The Kirk-Holden War of 1870

0 Posted by - June 20, 2018 - Injustices, LATEST POSTS, Racism, RECONSTRUCTION

The Kirk-Holden War came about after prolonged harassment of freed Blacks by the Klan in Caswell and Alamance counties escalated in the lynching of constable and town commissioner Wyatt Outlaw. As a result, North Carolina Governor William W. Holden brought in federal help to reign the Klan in.

 

Deaths Before The Conflict

Two significant deaths took place in 1870 which serve as the catalyst for Holden to declare war on the Klan in the state. The first was Wyatt Outlaw, a Union veteran who became a pillar of the Black community. He was installed as constable and town commissioner in Graham. On the night of February 26, he was hanged with a message to freed Blacks and white supporters.

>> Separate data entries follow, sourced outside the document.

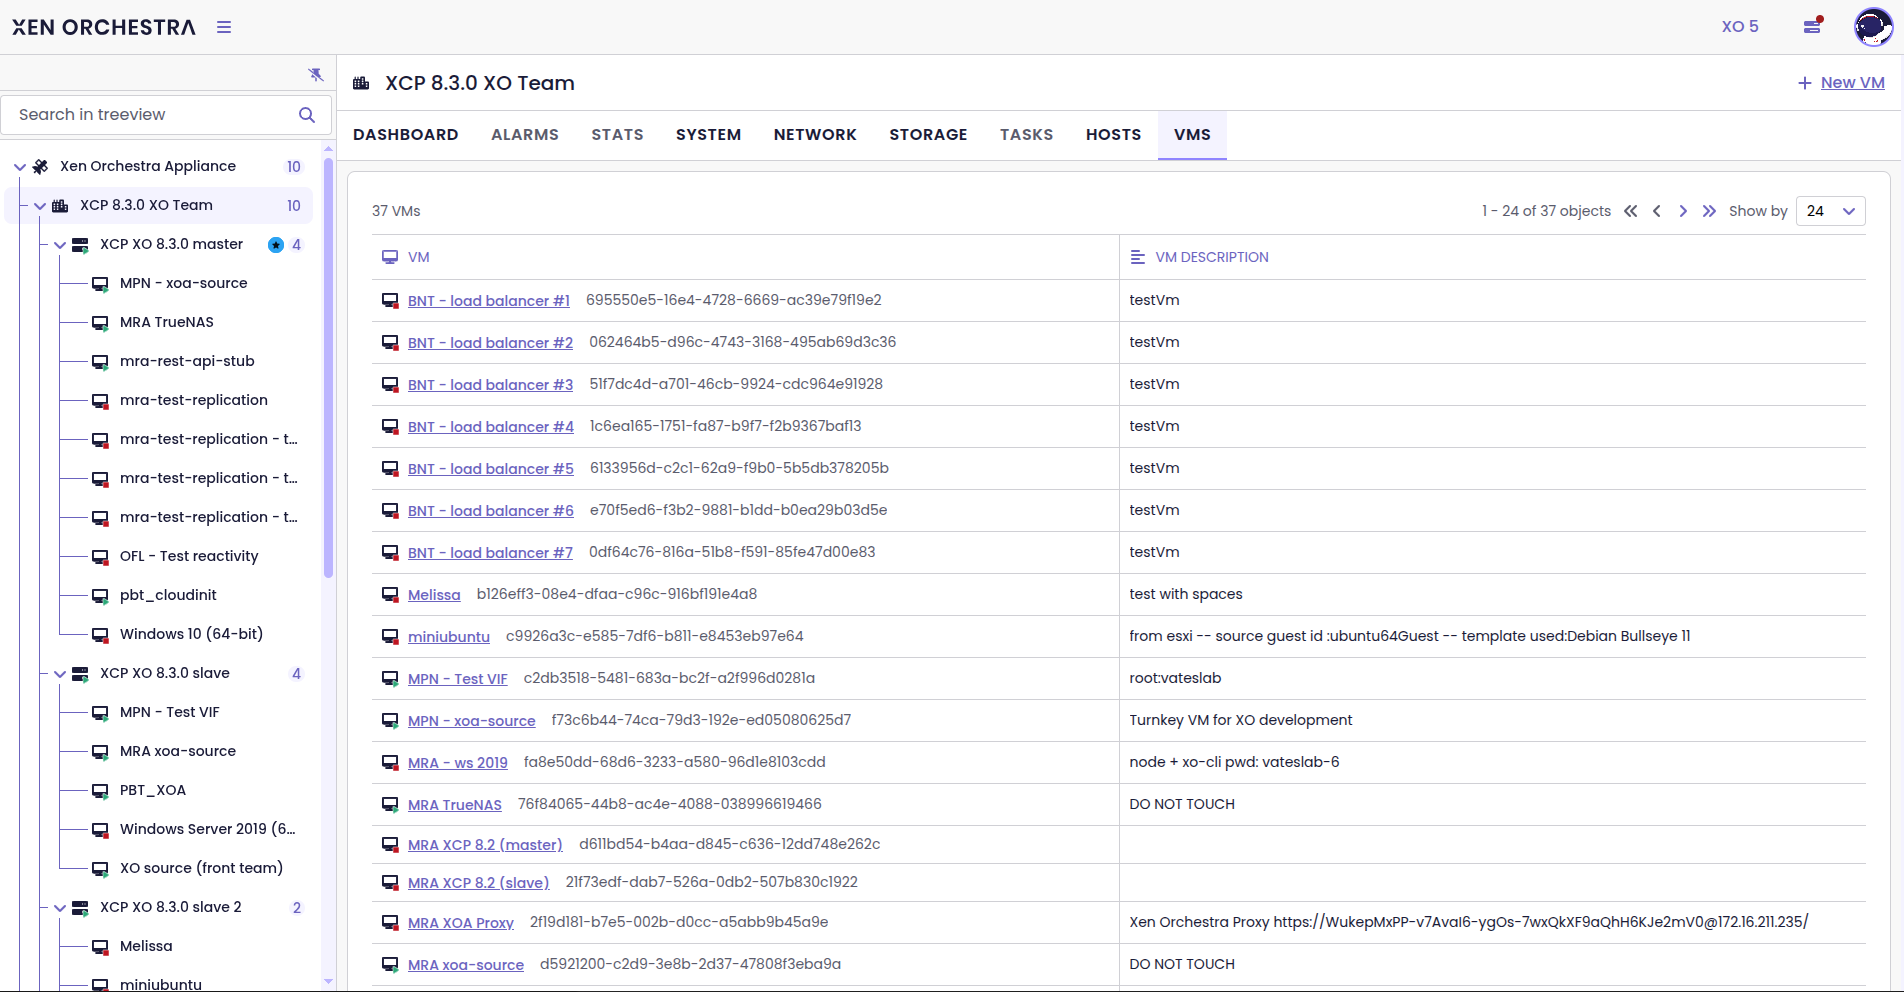Open the Show by 24 dropdown
Screen dimensions: 1904x992
(1830, 211)
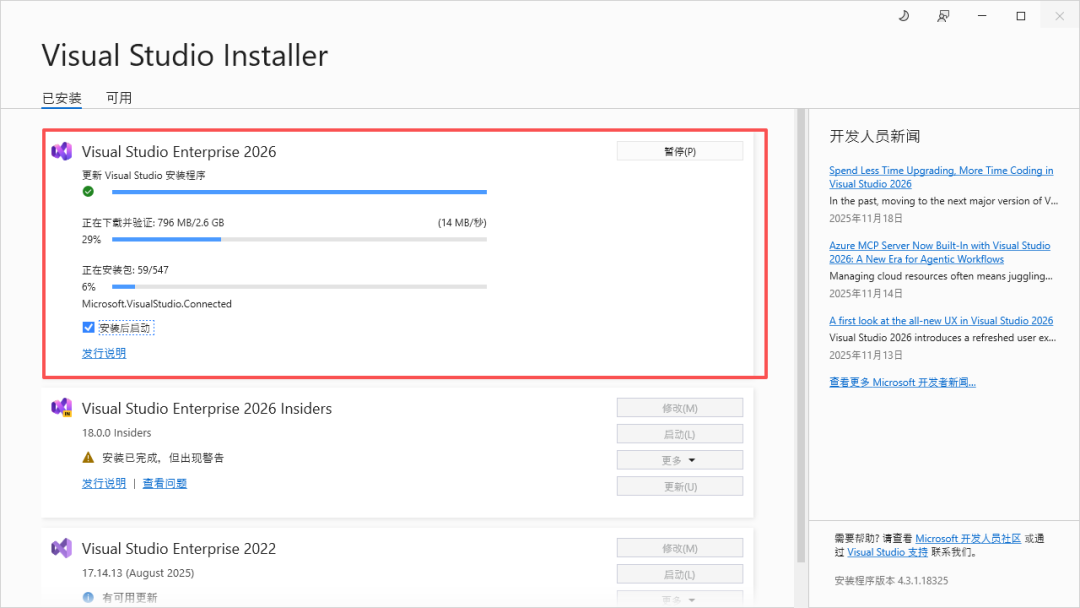
Task: Open the 发行说明 link under Enterprise 2026
Action: (x=104, y=353)
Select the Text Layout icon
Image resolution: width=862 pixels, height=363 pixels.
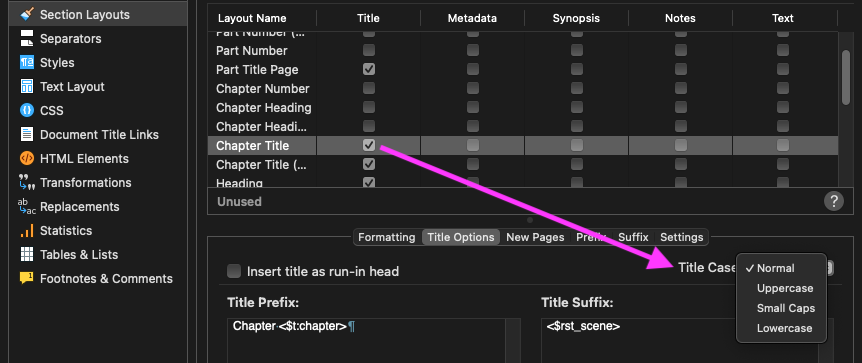pos(26,87)
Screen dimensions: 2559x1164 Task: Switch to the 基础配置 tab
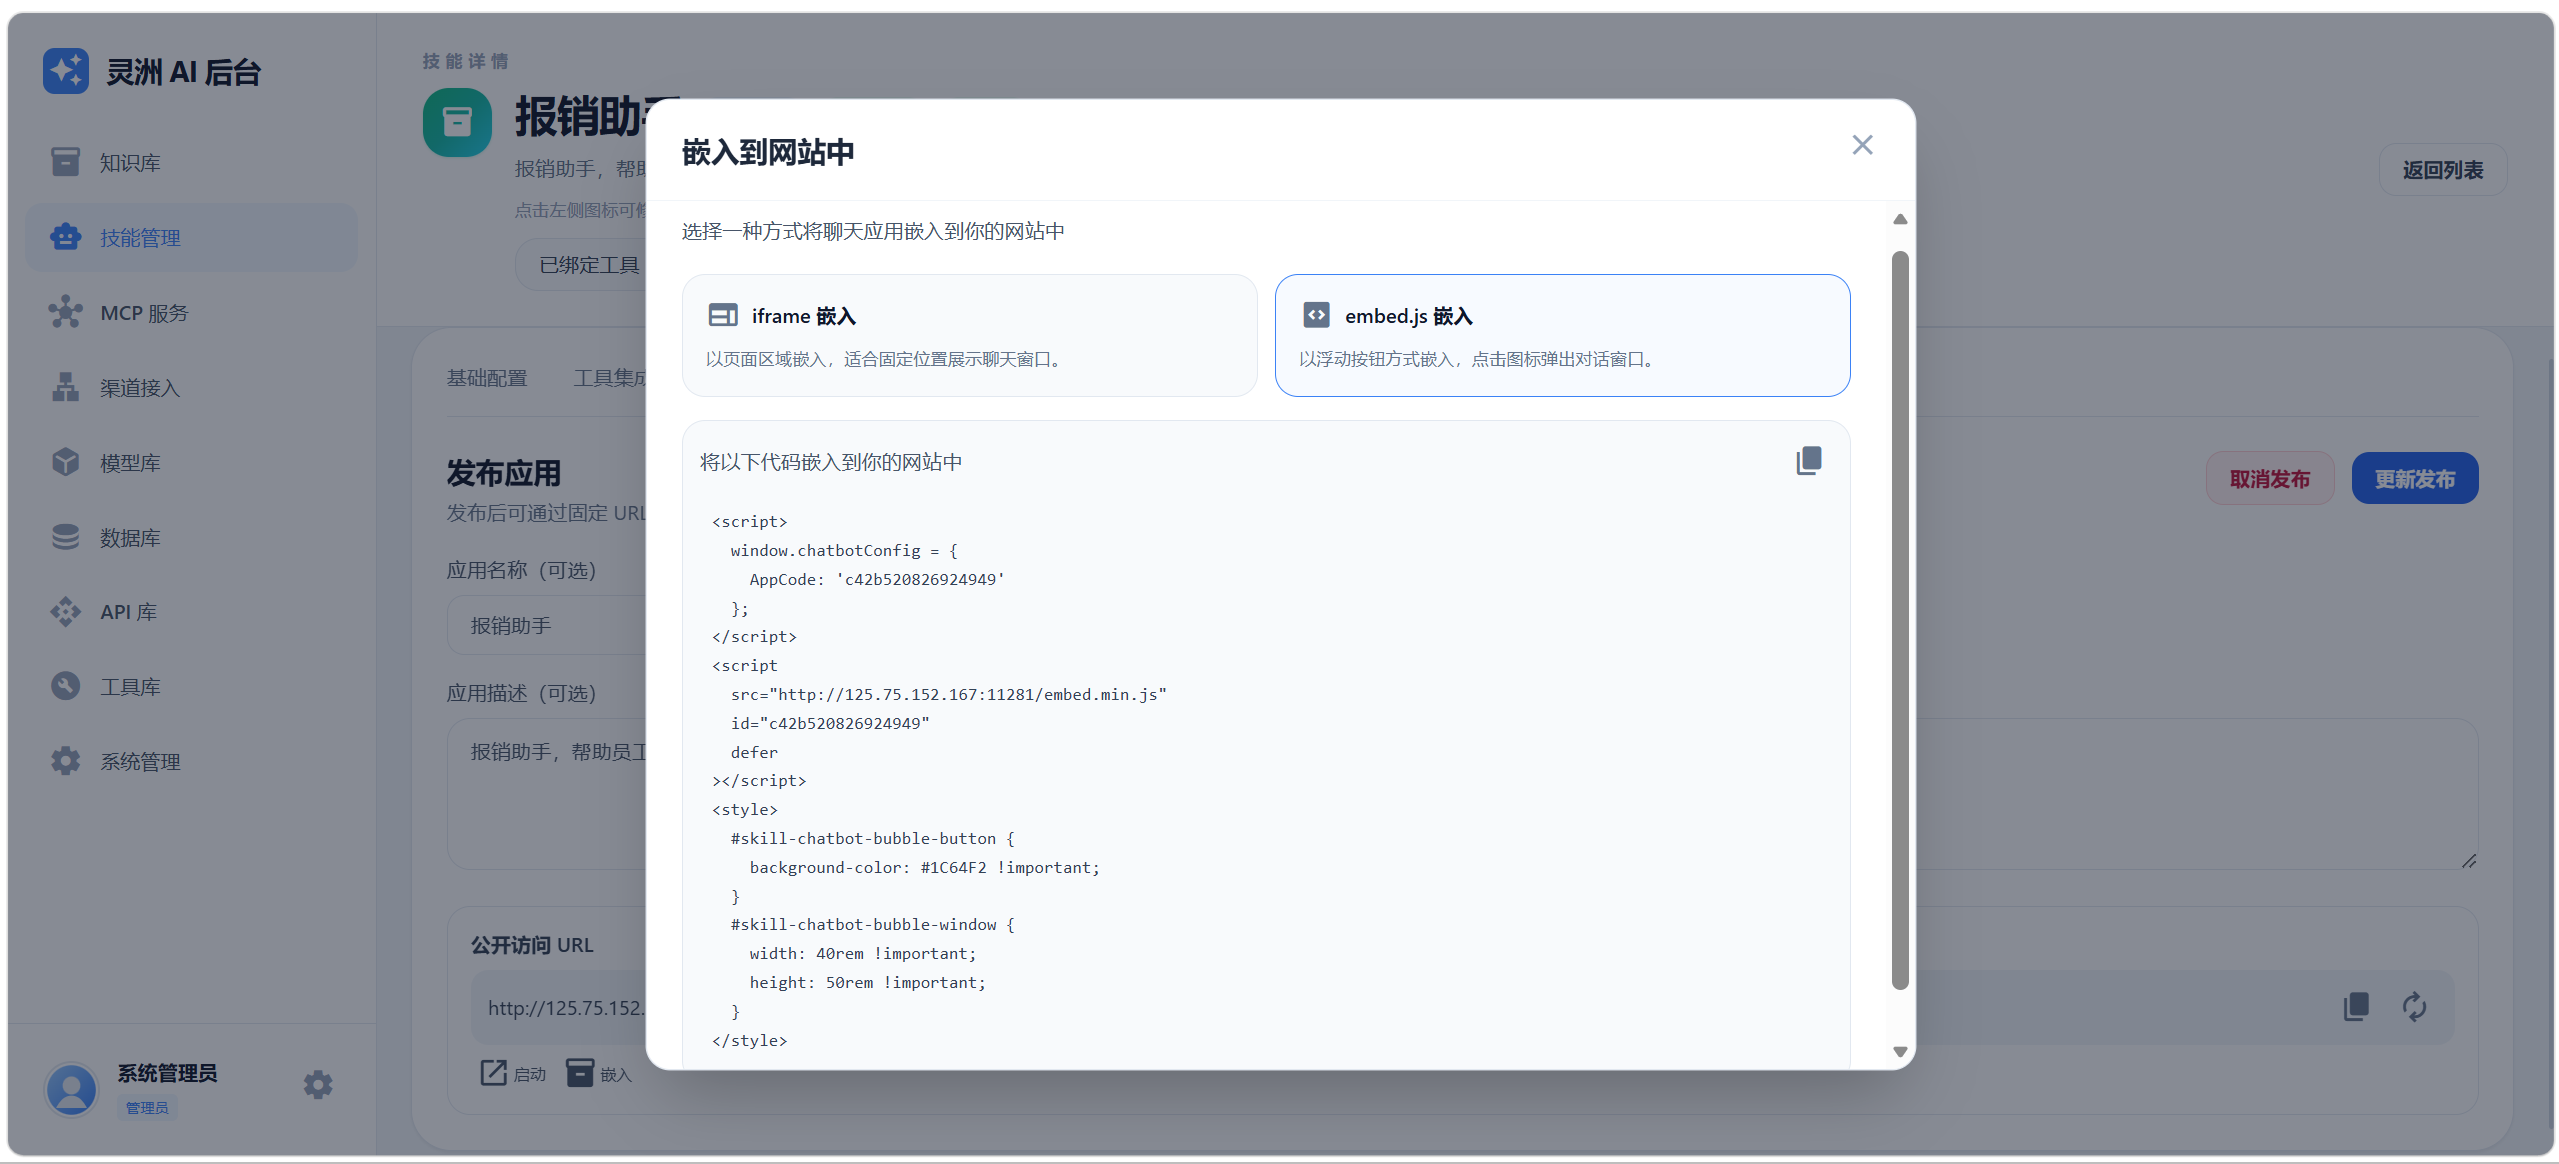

John W. Stephens was a white Republican who fought for the Confederacy. He had developed a rapport with the Black people of Caswell county but was eventually killed at the county courthouse on May 21.

 

The Kirk-Holden War

Perhaps expecting things to escalate, Governor Holden declared Caswell and Alamance in a state of emergency. He then brought in Colonel George Kirk to bring the Klan underfoot. Both counties were placed under martial law and habeas corpus was thrown out so that Kirk could pursue the Klan aggressively.

Yanceyville was the site of heavy Klan activity in 1870 and Colonel Kirk marched in with 300 men. The roundup brings in 100 people that July, among those, were politicians, former politicians, law enforcement, and other influential people in the county.

The Kirk-Holden War is one of those vague county conflicts where battles definitely took place, but very few details remain. Of note is when the Klan decided to retaliate against Kirk-Holden’s forces. Their goal was Pittsboro but they ran into Kirk’s men.

As expected Kirk gave chase and a battle broke out in Chatham County. There are no details about who won the battle and the war saw several battles where the victor wasn’t documented. What is known is that the war was over by September when Holden disbanded the militia. Apparently, the Kirk-Holden forces won since the state of emergency was ended as well.

 

Afterward

Kirk was arrested upon the request of the men he arrested and was to be held for trial. The U.S. Marshal for Tennessee took him to Raleigh and released him. In the end, Holden was impeached, tried for his actions, and forced out of office by a state legislature packed with southern Democrats that August.

William Holden has the distinction of being the first governor to be impeached. He was pardoned unanimously by the North Carolina Senate in 2011.

Reference
https://www.ncpedia.org/kirk-holden-war

4 Comments

  • Matthew Holden June 20, 2018 - 11:36 am Reply

    As a political scientist, learned a lot about three things. (1) William W. Holden, who is mentioned from time to time, but deep in the weeds for Civil War & Reconstruction history. (2) Impeachment which is different in state politics, (3) How tough North Carolina was, even compared to Mississippi, about which I know more.